Surprises par la férocité du bombardement préliminaire de plus de 500 000 coups tirés par diverses armes et immobilisées par le remarquable barrage produit par plus de 160 000 obus, les troupes ennemies désorganisées offrent une faible résistance à l’assaut de l’infanterie et des blindés. L’efficacité des programmes de la contre-batterie et du contre-mortier se manifeste dans l’absence quasi totale d’obus et de mortiers tirés par les Allemands. La plupart des pertes, relativement faibles, chez les Alliés sont plutôt causées par des mines que par l’artillerie ou par les armes légères. Les prisonniers parlent de ce que la préparation de l’artillerie et le barrage ont accompli. Selon certains rapports, la moitié des pièces d’une batterie de 12 canons a été détruite et 32 des 36 pièces ont été neutralisées dans une autre localité. Le bombardement, selon ce que les interrogateurs ont entendu, a eu un effet dévastateur sur le moral et provoqué un sentiment d’impuissance et d’isolement, sans espoir de renforcement possible. Les défenseurs allèguent cependant qu’en raison de la solidité des abris, les feux d’artillerie et la « poivrade » de l’assaut initial n’ont pas causé de graves blessures dans leurs rangs. Ceux qui se sont fait prendre à découvert ont été moins chanceux. Les feux de l’artillerie ont également réussi à perturber sensiblement les lignes de communication et de réapprovisionnement allemandes.

Le succès du jour est en grande partie attribuable aux facteurs contributifs des programmes de tir de pièces bien organisés, des munitions soigneusement triées, des meilleures données météorologiques et des pièces récemment calibrées. Ces grandes préparations ont réussi à donner à l’opération un appui d’artillerie efficace. Mais ce n’est pas tout. L’artillerie continuera d’appuyer les troupes avec des barrages, des écrans, un soutien direct et des feux de contre-batterie jusqu’à ce que l’ennemi soit finalement vaincu trois mois plus tard.

Au total, 89 050 officiers et soldats auront servi dans l’Artillerie royale canadienne pendant la Deuxième Guerre mondiale. De ce nombre, 57 170 hommes servent en Europe, à Terre-Neuve, aux Aléoutiennes et dans les Antilles. Le reste sert au Canada à la défense du territoire au sein d’unités de campagne, antiaériennes et côtières ainsi que dans un grand nombre d’écoles et de dépôts. Le Canada dispose alors de trois artilleries faisant partie des 6e, 7e et 8e Divisions pour la défense territoriale. En 1945, une autre 6e Division, complète avec sa propre artillerie divisionnaire, est formée pour servir en Extrême-Orient.

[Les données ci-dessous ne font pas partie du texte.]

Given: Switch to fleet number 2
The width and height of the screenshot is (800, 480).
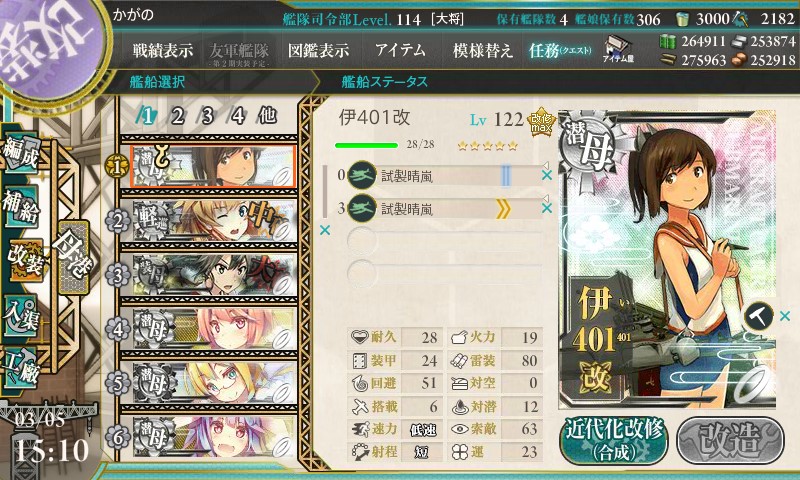Looking at the screenshot, I should coord(177,116).
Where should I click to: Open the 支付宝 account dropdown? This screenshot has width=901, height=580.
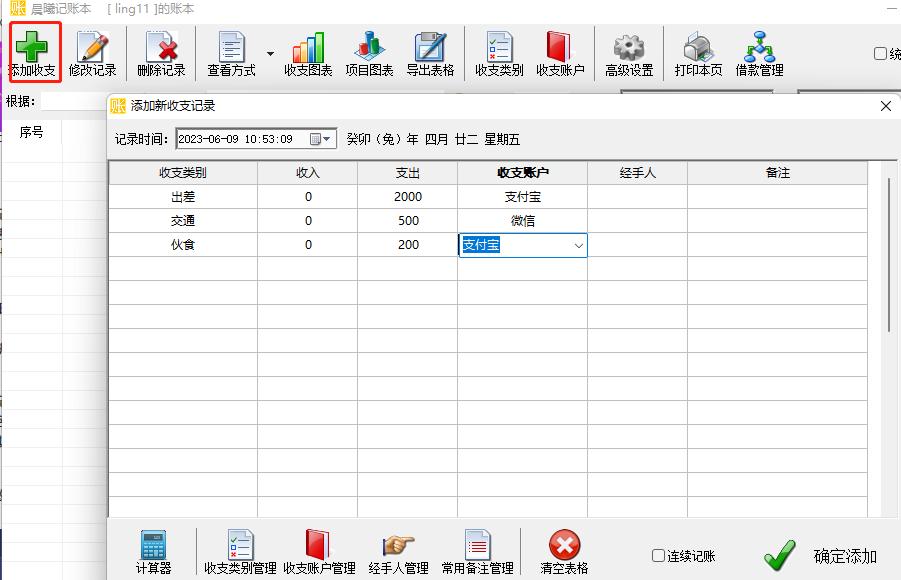(x=578, y=245)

Elle s’entraîne encore au Canada et aux États-Unis lorsque la guerre contre le Japon prend fin. Durant la guerre, les pertes subies par le régiment s’élèvent à 2 073 morts et 4 373 blessés.

À l’issue de la guerre, la puissance de feu d’artillerie à la disposition de la Première Armée canadienne en Europe compte au total :

  • 15 régiments d’artillerie de campagne (264 canons tractés de 25 lb, 48 canons AM Sexton de 25 lb, 48 canons AM Priest de 105 mm);
  • six régiments moyens (48 canons de 5,5 po, 48 canons de 4,5 po);
  • sept régiments antichars (150 canons tractés de 17 lb, 150 canons AM de 17 lb);
  • un régiment d’artillerie antiaérienne lourde (HAA) (24 canons antiaériens de 3,7 po); 1-18/30
  • sept régiments AAL (60 canons tractés de 40 mm, 108 canons AM de 40 mm, 84 canons de 20 mm montés sur quatre roues);
  • 32 VBC de PO (dans les régiments de campagne AM avec les 4e et 5e Divisions blindées canadiennes);
  • une batterie de roquettes (36 lance-fusées Land Mattress).

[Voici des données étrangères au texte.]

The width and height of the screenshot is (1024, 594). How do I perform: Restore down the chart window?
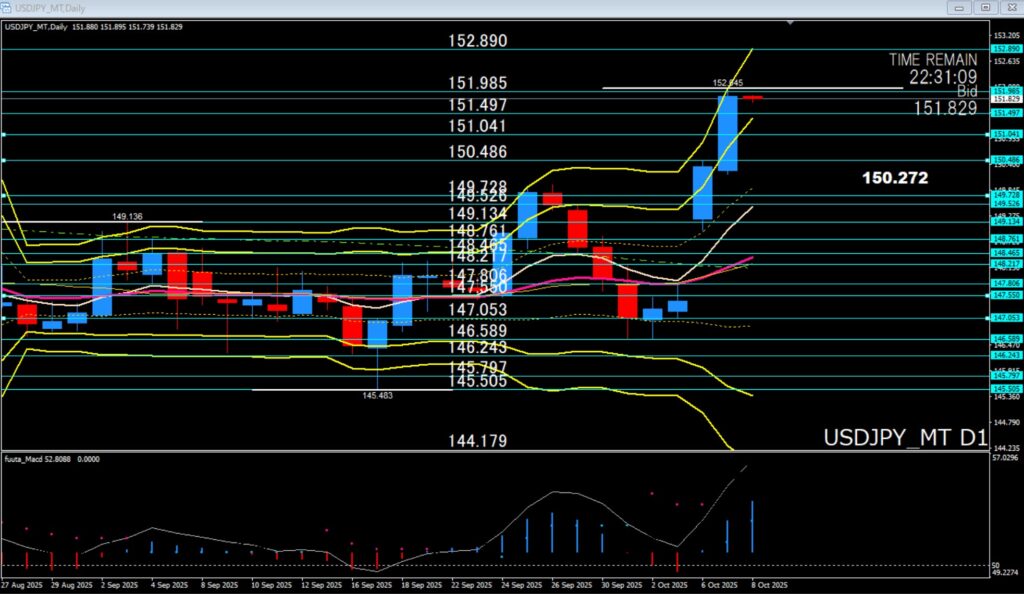point(985,7)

Pendant la guerre, bien que ne faisant pas partie du Canada à l’époque, la province de Terre-Neuve a constitué deux régiments d’artillerie pour servir dans l’armée britannique. Le 59e Régiment lourd (TerreNeuve) RA a combattu dans le nord-ouest de l’Europe, tandis que le 166e Régiment d’artillerie (TerreNeuve) RA a combattu en Afrique du Nord et en Italie.